● **EXTRACT PROVIDED**
>> Start
In order to develop more efficient dehydrogenation catalysts for the LOHC technology, we explore bimetallic catalyst systems in this contribution. In this context, well-known catalysts from petrochemical and refinery processes11–15 represent a good starting point. For example, a team of the Chevron Research Company patented in 1968 a Pt–Re/Al2O3 system for the catalytic reforming process of sulphur-free naphtha.12 With the establishment of bimetallic Pt–Re systems in catalytic reforming, similar catalysts were also applied in the gas phase dehydrogenation of methylcyclohexane to toluene. In this respect, various research groups demonstrated a similar or even reduced dehydrogenation activity when compared to monometallic platinum catalysts.13–17 Contrary, van Trimpont et al. investigated kinetic effects of Re in bimetallic Pt–Re/Al2O3 catalysts.14 For a monometallic Pt/Al2O3 catalyst, the reaction rate decreased with increasing partial pressure of hydrogen, while the rate remained constant for the platinum–rhenium system.14 In general, literature mostly ascribes the major benefits of Re (typically in combination with sulphur modification) to a suppressed coke formation18 and a physical stabilization of the active Pt phase.12,19 For example, an increased thermal stability of Pt against sintering at elevated temperatures has been observed for bimetallic Pt–Re systems.20 Yermakov et al. attribute this property to the strong bond between rhenium and alumina, which maintains a high platinum dispersion through interaction with platinum.20 Opposing conclusions on the influence of rhenium in Pt–Re catalysts are reported for reaction kinetics, which has been summarized by Alhumaidan et al.21

The development of efficient and stable catalysts for hydrogen release from LOHC systems is crucial to meet the economic and ecological demands of this upcoming hydrogen storage technology. In detail, we study the influence of rhenium promotion on the active platinum phase in the dehydrogenation of H12-BT. Pt–Re/Al2O3 catalysts with various compositions are prepared via wet impregnation and compared to monometallic Pt/Al2O3 catalysts. Conventional characterization techniques as well as in situ X-ray absorption spectroscopy are employed to identify structural and electronic effects induced by the presence of rhenium in the catalyst material.
>> End
● **PROVIDED MATERIAL**
>> Start
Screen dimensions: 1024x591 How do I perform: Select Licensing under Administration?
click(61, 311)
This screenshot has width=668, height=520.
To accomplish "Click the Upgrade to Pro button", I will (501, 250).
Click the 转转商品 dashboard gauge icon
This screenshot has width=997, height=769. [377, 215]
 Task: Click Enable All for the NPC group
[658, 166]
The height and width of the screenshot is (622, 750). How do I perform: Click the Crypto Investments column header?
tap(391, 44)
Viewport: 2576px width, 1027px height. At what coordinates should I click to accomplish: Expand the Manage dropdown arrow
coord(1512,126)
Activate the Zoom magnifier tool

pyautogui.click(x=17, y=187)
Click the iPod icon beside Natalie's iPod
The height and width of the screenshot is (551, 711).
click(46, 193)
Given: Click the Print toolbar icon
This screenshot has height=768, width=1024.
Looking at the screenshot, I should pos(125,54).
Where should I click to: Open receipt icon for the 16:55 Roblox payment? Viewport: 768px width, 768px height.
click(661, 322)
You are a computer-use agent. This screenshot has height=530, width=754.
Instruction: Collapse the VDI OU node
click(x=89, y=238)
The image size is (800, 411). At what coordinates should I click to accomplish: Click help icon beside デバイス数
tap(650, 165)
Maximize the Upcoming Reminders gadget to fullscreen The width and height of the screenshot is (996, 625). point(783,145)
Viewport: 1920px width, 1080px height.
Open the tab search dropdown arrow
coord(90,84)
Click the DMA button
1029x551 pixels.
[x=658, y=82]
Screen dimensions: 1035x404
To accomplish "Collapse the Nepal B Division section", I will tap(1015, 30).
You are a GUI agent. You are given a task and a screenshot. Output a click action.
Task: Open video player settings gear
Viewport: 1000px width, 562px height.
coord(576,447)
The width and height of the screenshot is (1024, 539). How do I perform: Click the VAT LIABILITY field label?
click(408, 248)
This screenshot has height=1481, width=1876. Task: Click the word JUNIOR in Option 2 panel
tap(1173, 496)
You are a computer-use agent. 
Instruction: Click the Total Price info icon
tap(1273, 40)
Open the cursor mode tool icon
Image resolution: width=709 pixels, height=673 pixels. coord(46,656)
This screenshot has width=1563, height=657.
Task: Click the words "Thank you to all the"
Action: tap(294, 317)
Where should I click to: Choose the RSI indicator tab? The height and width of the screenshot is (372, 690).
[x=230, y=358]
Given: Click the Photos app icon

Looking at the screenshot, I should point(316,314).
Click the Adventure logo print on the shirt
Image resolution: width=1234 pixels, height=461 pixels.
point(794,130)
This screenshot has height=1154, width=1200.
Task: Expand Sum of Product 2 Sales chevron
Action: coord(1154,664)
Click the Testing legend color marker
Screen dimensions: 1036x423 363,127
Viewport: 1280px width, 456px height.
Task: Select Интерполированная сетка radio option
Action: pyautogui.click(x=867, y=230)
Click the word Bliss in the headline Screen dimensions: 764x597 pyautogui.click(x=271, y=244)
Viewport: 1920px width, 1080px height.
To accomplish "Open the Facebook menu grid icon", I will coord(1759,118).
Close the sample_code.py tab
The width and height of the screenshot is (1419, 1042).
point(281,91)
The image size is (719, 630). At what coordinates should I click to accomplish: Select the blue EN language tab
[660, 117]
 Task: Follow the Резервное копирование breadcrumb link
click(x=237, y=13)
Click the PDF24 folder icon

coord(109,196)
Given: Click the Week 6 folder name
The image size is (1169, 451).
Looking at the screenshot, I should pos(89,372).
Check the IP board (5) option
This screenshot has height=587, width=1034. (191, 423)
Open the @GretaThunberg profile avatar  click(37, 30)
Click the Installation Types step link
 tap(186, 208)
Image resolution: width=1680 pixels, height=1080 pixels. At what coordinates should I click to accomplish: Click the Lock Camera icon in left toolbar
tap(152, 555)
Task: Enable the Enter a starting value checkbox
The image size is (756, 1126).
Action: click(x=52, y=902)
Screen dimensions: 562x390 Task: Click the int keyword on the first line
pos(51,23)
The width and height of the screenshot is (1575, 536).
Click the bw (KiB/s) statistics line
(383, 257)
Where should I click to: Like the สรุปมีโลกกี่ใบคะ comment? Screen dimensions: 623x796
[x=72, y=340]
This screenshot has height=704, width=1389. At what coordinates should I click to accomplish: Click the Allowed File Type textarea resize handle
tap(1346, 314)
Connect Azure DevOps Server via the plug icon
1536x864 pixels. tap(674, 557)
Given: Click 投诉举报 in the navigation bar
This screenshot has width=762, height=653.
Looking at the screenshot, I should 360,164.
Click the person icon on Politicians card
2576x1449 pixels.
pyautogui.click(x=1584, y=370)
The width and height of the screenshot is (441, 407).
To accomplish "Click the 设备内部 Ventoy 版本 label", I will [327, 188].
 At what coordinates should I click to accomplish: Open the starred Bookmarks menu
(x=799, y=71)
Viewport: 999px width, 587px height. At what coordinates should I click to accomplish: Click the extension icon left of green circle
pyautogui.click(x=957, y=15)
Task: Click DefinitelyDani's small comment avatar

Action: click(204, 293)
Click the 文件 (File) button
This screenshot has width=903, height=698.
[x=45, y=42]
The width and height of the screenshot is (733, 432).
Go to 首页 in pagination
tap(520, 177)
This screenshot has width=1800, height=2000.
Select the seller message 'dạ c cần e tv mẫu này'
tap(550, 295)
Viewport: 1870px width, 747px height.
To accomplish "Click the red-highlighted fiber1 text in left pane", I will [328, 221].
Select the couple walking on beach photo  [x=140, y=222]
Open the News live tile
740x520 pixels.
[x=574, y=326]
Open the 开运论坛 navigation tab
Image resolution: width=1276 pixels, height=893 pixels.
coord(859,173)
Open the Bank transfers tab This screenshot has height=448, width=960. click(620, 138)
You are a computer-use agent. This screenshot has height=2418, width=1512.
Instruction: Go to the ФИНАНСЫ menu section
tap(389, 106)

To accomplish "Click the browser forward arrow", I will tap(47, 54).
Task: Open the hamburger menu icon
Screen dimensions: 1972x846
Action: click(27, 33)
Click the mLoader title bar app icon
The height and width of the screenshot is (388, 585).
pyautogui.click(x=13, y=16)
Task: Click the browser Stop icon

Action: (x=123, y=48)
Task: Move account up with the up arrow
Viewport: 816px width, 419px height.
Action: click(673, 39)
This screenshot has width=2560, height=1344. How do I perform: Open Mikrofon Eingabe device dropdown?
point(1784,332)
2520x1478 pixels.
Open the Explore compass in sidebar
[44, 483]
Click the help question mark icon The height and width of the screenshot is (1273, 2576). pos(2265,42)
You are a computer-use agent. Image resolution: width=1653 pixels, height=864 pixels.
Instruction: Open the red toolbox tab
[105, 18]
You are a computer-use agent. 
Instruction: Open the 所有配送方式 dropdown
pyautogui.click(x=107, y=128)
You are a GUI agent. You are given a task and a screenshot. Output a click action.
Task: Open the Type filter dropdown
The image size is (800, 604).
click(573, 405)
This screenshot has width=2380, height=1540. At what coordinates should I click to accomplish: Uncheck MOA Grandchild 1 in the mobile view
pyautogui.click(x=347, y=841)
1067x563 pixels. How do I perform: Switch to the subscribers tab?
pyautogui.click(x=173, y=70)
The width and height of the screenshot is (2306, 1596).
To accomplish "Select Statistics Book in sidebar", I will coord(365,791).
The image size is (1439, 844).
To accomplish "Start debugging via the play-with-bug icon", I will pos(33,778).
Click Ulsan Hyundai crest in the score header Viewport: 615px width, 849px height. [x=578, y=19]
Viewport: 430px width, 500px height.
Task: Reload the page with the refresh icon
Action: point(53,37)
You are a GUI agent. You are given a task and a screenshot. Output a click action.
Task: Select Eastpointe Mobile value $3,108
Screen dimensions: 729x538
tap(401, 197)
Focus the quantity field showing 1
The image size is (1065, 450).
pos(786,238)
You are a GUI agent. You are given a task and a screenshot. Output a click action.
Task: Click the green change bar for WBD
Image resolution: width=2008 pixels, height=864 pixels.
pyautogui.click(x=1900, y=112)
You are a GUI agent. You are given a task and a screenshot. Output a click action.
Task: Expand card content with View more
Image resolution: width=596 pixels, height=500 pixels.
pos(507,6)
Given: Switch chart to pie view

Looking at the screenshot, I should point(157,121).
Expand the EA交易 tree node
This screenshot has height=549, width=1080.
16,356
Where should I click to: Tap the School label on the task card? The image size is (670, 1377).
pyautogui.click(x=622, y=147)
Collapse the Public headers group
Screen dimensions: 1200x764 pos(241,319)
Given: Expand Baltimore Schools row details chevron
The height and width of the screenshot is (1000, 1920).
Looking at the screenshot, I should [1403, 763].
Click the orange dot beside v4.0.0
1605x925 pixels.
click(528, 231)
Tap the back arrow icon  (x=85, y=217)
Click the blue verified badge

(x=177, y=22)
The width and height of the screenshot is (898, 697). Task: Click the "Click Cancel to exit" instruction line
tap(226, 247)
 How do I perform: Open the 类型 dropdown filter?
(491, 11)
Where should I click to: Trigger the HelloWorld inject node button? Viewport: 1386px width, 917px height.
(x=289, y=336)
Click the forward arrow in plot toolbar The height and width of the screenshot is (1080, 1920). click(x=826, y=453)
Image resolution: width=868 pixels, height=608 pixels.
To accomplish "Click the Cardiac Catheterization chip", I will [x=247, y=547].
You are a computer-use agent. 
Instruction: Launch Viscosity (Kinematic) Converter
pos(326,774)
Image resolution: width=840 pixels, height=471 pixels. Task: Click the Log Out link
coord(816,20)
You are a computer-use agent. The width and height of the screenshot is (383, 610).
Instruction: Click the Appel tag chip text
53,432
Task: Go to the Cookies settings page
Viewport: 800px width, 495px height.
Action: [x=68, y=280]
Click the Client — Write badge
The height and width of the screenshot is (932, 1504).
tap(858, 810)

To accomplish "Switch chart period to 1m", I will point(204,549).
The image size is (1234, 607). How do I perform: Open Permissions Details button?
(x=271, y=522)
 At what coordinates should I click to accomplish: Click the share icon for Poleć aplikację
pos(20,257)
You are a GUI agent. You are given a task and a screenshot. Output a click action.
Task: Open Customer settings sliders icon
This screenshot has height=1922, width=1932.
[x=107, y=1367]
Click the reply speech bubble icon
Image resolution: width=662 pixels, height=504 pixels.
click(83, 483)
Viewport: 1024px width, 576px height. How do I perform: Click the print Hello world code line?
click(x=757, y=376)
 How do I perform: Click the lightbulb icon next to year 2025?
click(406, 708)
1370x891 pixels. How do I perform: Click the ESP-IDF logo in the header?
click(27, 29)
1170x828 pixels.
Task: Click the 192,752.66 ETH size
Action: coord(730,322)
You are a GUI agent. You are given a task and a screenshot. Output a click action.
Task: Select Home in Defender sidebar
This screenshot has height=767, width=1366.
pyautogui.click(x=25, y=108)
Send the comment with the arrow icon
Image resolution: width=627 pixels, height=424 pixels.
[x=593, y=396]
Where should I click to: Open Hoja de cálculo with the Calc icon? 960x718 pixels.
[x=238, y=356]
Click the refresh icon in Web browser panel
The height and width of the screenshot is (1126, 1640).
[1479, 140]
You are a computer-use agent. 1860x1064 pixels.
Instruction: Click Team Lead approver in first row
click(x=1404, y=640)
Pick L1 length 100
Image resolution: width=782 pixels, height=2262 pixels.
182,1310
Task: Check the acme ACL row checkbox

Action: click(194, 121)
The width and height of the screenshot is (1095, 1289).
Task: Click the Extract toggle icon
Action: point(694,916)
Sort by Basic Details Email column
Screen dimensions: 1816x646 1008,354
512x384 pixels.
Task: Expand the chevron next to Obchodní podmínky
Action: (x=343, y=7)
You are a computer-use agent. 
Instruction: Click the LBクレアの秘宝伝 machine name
>> End
● **WHAT THIS EXERCISE ASKS**
a: Write out the listing from the line with "Task: Move account up with the up arrow" up to and including the line with "Click the help".
b: Continue the text on platinum–rhenium dehydrogenation catalysts from where it stops.

● **SET OF ANSWERS**
a:
Task: Move account up with the up arrow
Viewport: 816px width, 419px height.
Action: click(673, 39)
This screenshot has width=2560, height=1344. How do I perform: Open Mikrofon Eingabe device dropdown?
point(1784,332)
2520x1478 pixels.
Open the Explore compass in sidebar
[44, 483]
Click the help question mark icon The height and width of the screenshot is (1273, 2576). pos(2265,42)

b:
Methodology

Chloroplatinic acid (Pt content ≥37.5 mol%), rhenium(VII) oxide (Re content ≥76.5 mol%), ethanol (purity ≥99.8%), and isopropanol (purity ≥99.9%) were purchased from Sigma Aldrich. These chemicals were used as received. Benzyltoluene (H0-BT, Marlotherm® LH) was purchased from Eastman Chemical Company (Marlotherm LH) and hydrogenated at 300 °C and 30 bar H2 using a commercial Pt–Pd/Al2O3 catalyst (EleMax H, Clariant Produkte GmbH, Germany) in a trickle bed reactor set-up yielding a final purity of >99.4% H12-BT with minor impurities of partially hydrogenated benzyl toluene (H6-BT). Boehmite (PURAL TH300) was purchased from Sasol Germany and heated to 550 °C for 3 h in a muffle furnace under ambient atmosphere to yield the alumina support.

The catalysts were prepared via wet impregnation with ion adsorption. A precursor solution was prepared using ultrapure water and an appropriate amount of H2[PtCl6] as well as Re2O7. A molarity of 3.08 × 10−2 mmol L−1 (0.05 wt% platinum) was targeted, which results in a pH of 2–3. Subsequently, the calculated amount of alumina was added immediately to the as-prepared impregnation solution targeting a Pt loading of 0.3 wt% and Re loadings of 0, 0.03, 0.15, 0.30, or 0.90 wt%. The resulting dispersion was stirred for 10 min. The dispersion was then transferred to a rotary evaporator at 50 °C to remove the water solvent. A drying sequence with a total duration of 3 h and four subsequent steps between 140 and 20 mbar was then applied (Table S1 in ESI) to evaporate all water to dryness under low pressure. Calcination of the dried catalyst was conducted in a Nabertherm L9/11 muffle furnace at 400 °C for 4 h under a flow of 300 mL min−1 air with a heating ramp of 10 °C min−1.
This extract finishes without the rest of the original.